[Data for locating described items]
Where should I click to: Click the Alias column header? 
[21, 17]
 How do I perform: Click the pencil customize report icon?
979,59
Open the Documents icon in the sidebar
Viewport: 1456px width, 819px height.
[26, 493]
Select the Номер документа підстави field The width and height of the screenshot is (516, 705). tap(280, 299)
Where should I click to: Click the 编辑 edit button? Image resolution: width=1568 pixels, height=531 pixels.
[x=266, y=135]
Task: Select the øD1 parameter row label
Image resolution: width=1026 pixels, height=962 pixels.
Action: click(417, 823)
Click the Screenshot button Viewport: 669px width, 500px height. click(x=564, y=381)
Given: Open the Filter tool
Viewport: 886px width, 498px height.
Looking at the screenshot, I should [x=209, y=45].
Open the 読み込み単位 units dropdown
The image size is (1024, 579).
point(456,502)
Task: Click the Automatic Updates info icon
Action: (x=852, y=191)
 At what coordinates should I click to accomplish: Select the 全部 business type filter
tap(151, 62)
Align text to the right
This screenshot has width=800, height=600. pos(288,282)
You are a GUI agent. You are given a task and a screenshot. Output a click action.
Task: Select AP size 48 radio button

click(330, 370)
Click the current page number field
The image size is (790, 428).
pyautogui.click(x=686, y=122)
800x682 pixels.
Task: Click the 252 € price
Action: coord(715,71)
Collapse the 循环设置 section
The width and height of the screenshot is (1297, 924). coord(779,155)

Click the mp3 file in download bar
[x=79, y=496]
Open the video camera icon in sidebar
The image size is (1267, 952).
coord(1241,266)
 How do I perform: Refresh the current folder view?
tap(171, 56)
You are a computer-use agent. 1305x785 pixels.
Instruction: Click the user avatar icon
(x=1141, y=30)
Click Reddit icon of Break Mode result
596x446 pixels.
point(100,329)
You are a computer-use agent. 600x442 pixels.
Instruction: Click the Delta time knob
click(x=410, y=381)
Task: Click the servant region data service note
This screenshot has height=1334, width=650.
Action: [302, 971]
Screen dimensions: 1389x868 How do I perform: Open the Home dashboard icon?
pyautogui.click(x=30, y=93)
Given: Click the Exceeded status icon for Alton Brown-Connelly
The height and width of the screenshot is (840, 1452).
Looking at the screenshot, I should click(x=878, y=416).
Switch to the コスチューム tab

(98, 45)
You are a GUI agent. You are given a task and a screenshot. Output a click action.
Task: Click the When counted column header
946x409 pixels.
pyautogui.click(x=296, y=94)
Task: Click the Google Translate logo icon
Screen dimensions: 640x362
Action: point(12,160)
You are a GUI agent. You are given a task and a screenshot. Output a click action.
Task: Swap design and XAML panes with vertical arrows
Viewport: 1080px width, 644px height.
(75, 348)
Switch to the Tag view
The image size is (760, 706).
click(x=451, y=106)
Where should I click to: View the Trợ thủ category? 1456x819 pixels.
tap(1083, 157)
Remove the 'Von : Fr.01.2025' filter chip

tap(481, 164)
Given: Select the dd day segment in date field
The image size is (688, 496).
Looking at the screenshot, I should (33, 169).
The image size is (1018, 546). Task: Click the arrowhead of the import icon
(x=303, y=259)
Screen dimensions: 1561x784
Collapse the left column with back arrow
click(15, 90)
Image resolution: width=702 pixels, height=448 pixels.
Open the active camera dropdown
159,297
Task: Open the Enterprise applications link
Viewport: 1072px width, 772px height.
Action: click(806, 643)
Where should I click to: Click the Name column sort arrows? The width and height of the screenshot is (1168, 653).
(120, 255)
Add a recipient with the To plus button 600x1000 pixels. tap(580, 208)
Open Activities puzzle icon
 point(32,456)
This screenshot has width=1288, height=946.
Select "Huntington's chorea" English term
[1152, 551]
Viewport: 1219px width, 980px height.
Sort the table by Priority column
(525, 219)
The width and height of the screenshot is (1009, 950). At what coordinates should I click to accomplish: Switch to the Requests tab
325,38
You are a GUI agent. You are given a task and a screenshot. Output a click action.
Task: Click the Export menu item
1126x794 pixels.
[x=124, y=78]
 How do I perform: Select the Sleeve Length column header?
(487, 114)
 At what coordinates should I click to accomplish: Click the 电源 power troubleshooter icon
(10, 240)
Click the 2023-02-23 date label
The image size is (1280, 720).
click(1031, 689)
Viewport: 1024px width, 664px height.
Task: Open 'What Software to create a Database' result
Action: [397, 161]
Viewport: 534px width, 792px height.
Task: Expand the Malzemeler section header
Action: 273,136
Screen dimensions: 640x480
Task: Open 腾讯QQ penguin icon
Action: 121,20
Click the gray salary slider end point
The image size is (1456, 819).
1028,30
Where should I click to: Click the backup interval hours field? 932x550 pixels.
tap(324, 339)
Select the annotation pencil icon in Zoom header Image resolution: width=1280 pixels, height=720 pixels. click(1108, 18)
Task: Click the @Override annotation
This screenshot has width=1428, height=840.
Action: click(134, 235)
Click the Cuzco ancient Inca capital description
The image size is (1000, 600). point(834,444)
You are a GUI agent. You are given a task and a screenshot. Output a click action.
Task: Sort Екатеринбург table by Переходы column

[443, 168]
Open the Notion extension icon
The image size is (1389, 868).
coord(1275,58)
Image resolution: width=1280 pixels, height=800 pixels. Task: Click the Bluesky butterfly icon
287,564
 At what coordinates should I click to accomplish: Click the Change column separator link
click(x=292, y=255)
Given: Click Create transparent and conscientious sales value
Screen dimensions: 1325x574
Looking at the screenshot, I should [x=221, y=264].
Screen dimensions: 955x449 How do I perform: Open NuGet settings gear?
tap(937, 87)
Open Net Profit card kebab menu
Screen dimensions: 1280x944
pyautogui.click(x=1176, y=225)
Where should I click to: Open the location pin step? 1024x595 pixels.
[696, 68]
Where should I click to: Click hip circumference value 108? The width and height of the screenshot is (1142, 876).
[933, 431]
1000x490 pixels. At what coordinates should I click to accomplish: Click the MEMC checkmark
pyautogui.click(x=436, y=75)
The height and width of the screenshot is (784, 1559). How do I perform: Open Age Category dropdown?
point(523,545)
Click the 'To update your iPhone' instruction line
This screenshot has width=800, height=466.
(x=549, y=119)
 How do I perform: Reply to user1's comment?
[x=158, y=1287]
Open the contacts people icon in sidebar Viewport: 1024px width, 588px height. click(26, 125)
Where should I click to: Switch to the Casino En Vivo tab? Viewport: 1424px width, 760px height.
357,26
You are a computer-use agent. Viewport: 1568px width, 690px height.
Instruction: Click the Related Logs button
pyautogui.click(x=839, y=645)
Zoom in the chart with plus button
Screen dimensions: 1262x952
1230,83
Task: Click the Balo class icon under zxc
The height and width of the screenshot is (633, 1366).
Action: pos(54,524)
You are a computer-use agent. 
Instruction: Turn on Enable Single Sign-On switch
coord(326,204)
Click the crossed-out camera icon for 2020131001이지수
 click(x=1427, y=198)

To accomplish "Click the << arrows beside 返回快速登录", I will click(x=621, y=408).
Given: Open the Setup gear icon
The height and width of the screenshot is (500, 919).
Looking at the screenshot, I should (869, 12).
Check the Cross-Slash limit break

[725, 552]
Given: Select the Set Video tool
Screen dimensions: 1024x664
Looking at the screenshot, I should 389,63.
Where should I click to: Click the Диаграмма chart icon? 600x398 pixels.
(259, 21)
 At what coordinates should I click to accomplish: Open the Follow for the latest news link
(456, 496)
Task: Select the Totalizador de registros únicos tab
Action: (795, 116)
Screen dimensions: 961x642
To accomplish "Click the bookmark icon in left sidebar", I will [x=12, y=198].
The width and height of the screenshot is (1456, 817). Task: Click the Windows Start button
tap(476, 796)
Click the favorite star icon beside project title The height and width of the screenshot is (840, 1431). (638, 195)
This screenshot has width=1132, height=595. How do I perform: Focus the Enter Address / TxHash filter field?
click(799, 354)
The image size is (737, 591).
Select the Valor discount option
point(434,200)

- WHAT IS NEEDED -
Output the data lines from the line containing "Select the annotation" up to and including the line containing "[x=158, y=1287]", reproducing them verbatim.

- REPLY TO THE EXERCISE -
Select the annotation pencil icon in Zoom header Image resolution: width=1280 pixels, height=720 pixels. click(1108, 18)
Task: Click the @Override annotation
This screenshot has width=1428, height=840.
Action: click(134, 235)
Click the Cuzco ancient Inca capital description
The image size is (1000, 600). point(834,444)
You are a GUI agent. You are given a task and a screenshot. Output a click action.
Task: Sort Екатеринбург table by Переходы column

[443, 168]
Open the Notion extension icon
The image size is (1389, 868).
coord(1275,58)
Image resolution: width=1280 pixels, height=800 pixels. Task: Click the Bluesky butterfly icon
287,564
 At what coordinates should I click to accomplish: Click the Change column separator link
click(x=292, y=255)
Given: Click Create transparent and conscientious sales value
Screen dimensions: 1325x574
Looking at the screenshot, I should [x=221, y=264].
Screen dimensions: 955x449 How do I perform: Open NuGet settings gear?
tap(937, 87)
Open Net Profit card kebab menu
Screen dimensions: 1280x944
pyautogui.click(x=1176, y=225)
Where should I click to: Open the location pin step? 1024x595 pixels.
[696, 68]
Where should I click to: Click hip circumference value 108? The width and height of the screenshot is (1142, 876).
[933, 431]
1000x490 pixels. At what coordinates should I click to accomplish: Click the MEMC checkmark
pyautogui.click(x=436, y=75)
The height and width of the screenshot is (784, 1559). How do I perform: Open Age Category dropdown?
point(523,545)
Click the 'To update your iPhone' instruction line
This screenshot has width=800, height=466.
(x=549, y=119)
 How do I perform: Reply to user1's comment?
[x=158, y=1287]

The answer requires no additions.